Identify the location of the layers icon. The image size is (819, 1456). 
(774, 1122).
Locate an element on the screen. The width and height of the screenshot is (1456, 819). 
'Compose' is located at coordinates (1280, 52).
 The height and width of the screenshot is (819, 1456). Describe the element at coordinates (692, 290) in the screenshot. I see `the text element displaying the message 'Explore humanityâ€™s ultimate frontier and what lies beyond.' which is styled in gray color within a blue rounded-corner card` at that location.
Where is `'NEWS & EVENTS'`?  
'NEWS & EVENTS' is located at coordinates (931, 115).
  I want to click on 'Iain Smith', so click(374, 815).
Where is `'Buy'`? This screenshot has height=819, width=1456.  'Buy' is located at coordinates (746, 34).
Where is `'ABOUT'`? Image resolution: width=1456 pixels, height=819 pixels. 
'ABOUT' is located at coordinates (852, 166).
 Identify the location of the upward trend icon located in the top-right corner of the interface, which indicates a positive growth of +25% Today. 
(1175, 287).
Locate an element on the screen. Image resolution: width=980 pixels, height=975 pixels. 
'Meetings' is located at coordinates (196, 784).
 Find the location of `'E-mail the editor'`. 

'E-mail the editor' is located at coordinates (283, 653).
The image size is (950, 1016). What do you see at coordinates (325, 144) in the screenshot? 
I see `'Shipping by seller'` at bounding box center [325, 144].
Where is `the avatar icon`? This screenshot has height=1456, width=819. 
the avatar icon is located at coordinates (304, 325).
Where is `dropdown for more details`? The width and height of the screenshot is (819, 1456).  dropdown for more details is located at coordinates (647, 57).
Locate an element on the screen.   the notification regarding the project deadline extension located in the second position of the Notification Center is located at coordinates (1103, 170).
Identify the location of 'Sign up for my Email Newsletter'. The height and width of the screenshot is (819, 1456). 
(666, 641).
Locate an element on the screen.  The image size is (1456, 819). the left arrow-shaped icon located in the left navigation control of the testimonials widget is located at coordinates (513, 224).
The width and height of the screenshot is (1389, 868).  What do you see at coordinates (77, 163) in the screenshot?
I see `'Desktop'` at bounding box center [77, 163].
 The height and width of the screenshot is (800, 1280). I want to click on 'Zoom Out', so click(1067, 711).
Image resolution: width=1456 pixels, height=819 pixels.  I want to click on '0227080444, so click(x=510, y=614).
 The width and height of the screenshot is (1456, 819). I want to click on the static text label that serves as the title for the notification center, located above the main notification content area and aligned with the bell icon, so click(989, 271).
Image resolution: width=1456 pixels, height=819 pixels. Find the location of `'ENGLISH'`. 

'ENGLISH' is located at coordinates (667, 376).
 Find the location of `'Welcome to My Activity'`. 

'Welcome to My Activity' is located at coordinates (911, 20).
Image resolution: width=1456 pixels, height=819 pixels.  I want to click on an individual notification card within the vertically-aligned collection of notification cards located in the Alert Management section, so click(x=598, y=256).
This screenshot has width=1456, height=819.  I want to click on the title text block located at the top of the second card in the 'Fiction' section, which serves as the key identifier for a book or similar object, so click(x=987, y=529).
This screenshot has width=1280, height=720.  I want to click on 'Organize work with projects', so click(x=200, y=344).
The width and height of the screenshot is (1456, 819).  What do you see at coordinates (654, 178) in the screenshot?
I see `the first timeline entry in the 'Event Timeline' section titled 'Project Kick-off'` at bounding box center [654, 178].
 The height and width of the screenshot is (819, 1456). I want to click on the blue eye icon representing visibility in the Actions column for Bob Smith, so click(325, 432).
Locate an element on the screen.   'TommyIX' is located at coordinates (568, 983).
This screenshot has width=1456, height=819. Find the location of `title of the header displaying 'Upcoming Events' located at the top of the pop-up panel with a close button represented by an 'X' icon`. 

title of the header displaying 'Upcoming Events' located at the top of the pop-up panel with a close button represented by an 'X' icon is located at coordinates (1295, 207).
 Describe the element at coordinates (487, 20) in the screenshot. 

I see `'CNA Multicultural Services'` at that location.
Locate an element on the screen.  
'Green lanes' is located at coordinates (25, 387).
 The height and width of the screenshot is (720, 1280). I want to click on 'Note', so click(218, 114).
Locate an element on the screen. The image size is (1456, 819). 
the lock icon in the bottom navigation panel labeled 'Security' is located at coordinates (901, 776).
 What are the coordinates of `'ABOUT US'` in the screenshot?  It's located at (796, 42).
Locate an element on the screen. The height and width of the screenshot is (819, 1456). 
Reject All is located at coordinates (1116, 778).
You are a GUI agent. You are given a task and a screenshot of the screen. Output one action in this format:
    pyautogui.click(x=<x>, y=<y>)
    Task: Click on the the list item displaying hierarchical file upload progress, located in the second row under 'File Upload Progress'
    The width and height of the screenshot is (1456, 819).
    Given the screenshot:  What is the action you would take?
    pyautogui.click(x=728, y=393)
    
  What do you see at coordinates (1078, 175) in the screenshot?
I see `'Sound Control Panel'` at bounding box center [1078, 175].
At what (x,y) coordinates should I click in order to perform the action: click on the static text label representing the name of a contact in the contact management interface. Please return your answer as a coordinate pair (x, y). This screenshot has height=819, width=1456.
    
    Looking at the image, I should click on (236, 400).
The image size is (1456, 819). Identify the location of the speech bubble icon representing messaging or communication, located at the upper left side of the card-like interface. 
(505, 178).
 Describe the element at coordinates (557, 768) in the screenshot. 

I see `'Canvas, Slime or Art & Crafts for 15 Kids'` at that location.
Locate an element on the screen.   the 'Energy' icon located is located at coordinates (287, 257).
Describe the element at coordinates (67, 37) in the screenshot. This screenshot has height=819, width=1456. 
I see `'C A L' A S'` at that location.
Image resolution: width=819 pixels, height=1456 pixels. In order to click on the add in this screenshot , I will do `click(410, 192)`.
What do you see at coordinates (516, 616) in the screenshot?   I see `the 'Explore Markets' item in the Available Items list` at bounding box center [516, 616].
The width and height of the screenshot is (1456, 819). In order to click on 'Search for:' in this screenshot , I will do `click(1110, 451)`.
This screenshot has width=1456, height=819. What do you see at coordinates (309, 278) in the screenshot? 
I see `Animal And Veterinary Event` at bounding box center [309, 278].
··········
Rewrite the entries above as a Markdown table with two columns, No. and Entry line. Number each non-blank line in the first column, place the line itself in the second, and omit blank lines.

▶ **Written solution**
| No. | Entry line |
|---|---|
| 1 | Identify the location of the layers icon. The image size is (819, 1456).  |
| 2 | (774, 1122). |
| 3 | Locate an element on the screen. The width and height of the screenshot is (1456, 819).  |
| 4 | 'Compose' is located at coordinates (1280, 52). |
| 5 |  The height and width of the screenshot is (819, 1456). Describe the element at coordinates (692, 290) in the screenshot. I see `the text element displaying the message 'Explore humanityâ€™s ultimate frontier and what lies beyond.' which is styled in gray color within a blue rounded-corner card` at that location. |
| 6 | Where is `'NEWS & EVENTS'`?   |
| 7 | 'NEWS & EVENTS' is located at coordinates (931, 115). |
| 8 |   I want to click on 'Iain Smith', so click(374, 815). |
| 9 | Where is `'Buy'`? This screenshot has height=819, width=1456.  'Buy' is located at coordinates (746, 34). |
| 10 | Where is `'ABOUT'`? Image resolution: width=1456 pixels, height=819 pixels.  |
| 11 | 'ABOUT' is located at coordinates (852, 166). |
| 12 |  Identify the location of the upward trend icon located in the top-right corner of the interface, which indicates a positive growth of +25% Today.  |
| 13 | (1175, 287). |
| 14 | Locate an element on the screen. Image resolution: width=980 pixels, height=975 pixels.  |
| 15 | 'Meetings' is located at coordinates (196, 784). |
| 16 |  Find the location of `'E-mail the editor'`.  |
| 17 | 'E-mail the editor' is located at coordinates (283, 653). |
| 18 | The image size is (950, 1016). What do you see at coordinates (325, 144) in the screenshot?  |
| 19 | I see `'Shipping by seller'` at bounding box center [325, 144]. |
| 20 | Where is `the avatar icon`? This screenshot has height=1456, width=819.  |
| 21 | the avatar icon is located at coordinates (304, 325). |
| 22 | Where is `dropdown for more details`? The width and height of the screenshot is (819, 1456).  dropdown for more details is located at coordinates (647, 57). |
| 23 | Locate an element on the screen.   the notification regarding the project deadline extension located in the second position of the Notification Center is located at coordinates (1103, 170). |
| 24 | Identify the location of 'Sign up for my Email Newsletter'. The height and width of the screenshot is (819, 1456).  |
| 25 | (666, 641). |
| 26 | Locate an element on the screen.  The image size is (1456, 819). the left arrow-shaped icon located in the left navigation control of the testimonials widget is located at coordinates (513, 224). |
| 27 | The width and height of the screenshot is (1389, 868).  What do you see at coordinates (77, 163) in the screenshot? |
| 28 | I see `'Desktop'` at bounding box center [77, 163]. |
| 29 |  The height and width of the screenshot is (800, 1280). I want to click on 'Zoom Out', so click(1067, 711). |
| 30 | Image resolution: width=1456 pixels, height=819 pixels.  I want to click on '0227080444, so click(x=510, y=614). |
| 31 |  The width and height of the screenshot is (1456, 819). I want to click on the static text label that serves as the title for the notification center, located above the main notification content area and aligned with the bell icon, so click(989, 271). |
| 32 | Image resolution: width=1456 pixels, height=819 pixels. Find the location of `'ENGLISH'`.  |
| 33 | 'ENGLISH' is located at coordinates (667, 376). |
| 34 |  Find the location of `'Welcome to My Activity'`.  |
| 35 | 'Welcome to My Activity' is located at coordinates (911, 20). |
| 36 | Image resolution: width=1456 pixels, height=819 pixels.  I want to click on an individual notification card within the vertically-aligned collection of notification cards located in the Alert Management section, so click(x=598, y=256). |
| 37 | This screenshot has width=1456, height=819.  I want to click on the title text block located at the top of the second card in the 'Fiction' section, which serves as the key identifier for a book or similar object, so click(x=987, y=529). |
| 38 | This screenshot has width=1280, height=720.  I want to click on 'Organize work with projects', so click(x=200, y=344). |
| 39 | The width and height of the screenshot is (1456, 819).  What do you see at coordinates (654, 178) in the screenshot? |
| 40 | I see `the first timeline entry in the 'Event Timeline' section titled 'Project Kick-off'` at bounding box center [654, 178]. |
| 41 |  The height and width of the screenshot is (819, 1456). I want to click on the blue eye icon representing visibility in the Actions column for Bob Smith, so click(325, 432). |
| 42 | Locate an element on the screen.   'TommyIX' is located at coordinates (568, 983). |
| 43 | This screenshot has width=1456, height=819. Find the location of `title of the header displaying 'Upcoming Events' located at the top of the pop-up panel with a close button represented by an 'X' icon`.  |
| 44 | title of the header displaying 'Upcoming Events' located at the top of the pop-up panel with a close button represented by an 'X' icon is located at coordinates (1295, 207). |
| 45 |  Describe the element at coordinates (487, 20) in the screenshot.  |
| 46 | I see `'CNA Multicultural Services'` at that location. |
| 47 | Locate an element on the screen.   |
| 48 | 'Green lanes' is located at coordinates (25, 387). |
| 49 |  The height and width of the screenshot is (720, 1280). I want to click on 'Note', so click(218, 114). |
| 50 | Locate an element on the screen. The image size is (1456, 819).  |
| 51 | the lock icon in the bottom navigation panel labeled 'Security' is located at coordinates (901, 776). |
| 52 |  What are the coordinates of `'ABOUT US'` in the screenshot?  It's located at (796, 42). |
| 53 | Locate an element on the screen. The height and width of the screenshot is (819, 1456).  |
| 54 | Reject All is located at coordinates (1116, 778). |
| 55 | You are a GUI agent. You are given a task and a screenshot of the screen. Output one action in this format: |
| 56 |     pyautogui.click(x=<x>, y=<y>) |
| 57 |     Task: Click on the the list item displaying hierarchical file upload progress, located in the second row under 'File Upload Progress' |
| 58 |     The width and height of the screenshot is (1456, 819). |
| 59 |     Given the screenshot:  What is the action you would take? |
| 60 |     pyautogui.click(x=728, y=393) |
| 61 |   What do you see at coordinates (1078, 175) in the screenshot? |
| 62 | I see `'Sound Control Panel'` at bounding box center [1078, 175]. |
| 63 | At what (x,y) coordinates should I click in order to perform the action: click on the static text label representing the name of a contact in the contact management interface. Please return your answer as a coordinate pair (x, y). This screenshot has height=819, width=1456. |
| 64 |     Looking at the image, I should click on (236, 400). |
| 65 | The image size is (1456, 819). Identify the location of the speech bubble icon representing messaging or communication, located at the upper left side of the card-like interface.  |
| 66 | (505, 178). |
| 67 |  Describe the element at coordinates (557, 768) in the screenshot.  |
| 68 | I see `'Canvas, Slime or Art & Crafts for 15 Kids'` at that location. |
| 69 | Locate an element on the screen.   the 'Energy' icon located is located at coordinates (287, 257). |
| 70 | Describe the element at coordinates (67, 37) in the screenshot. This screenshot has height=819, width=1456.  |
| 71 | I see `'C A L' A S'` at that location. |
| 72 | Image resolution: width=819 pixels, height=1456 pixels. In order to click on the add in this screenshot , I will do `click(410, 192)`. |
| 73 | What do you see at coordinates (516, 616) in the screenshot?   I see `the 'Explore Markets' item in the Available Items list` at bounding box center [516, 616]. |
| 74 | The width and height of the screenshot is (1456, 819). In order to click on 'Search for:' in this screenshot , I will do `click(1110, 451)`. |
| 75 | This screenshot has width=1456, height=819. What do you see at coordinates (309, 278) in the screenshot?  |
| 76 | I see `Animal And Veterinary Event` at bounding box center [309, 278]. |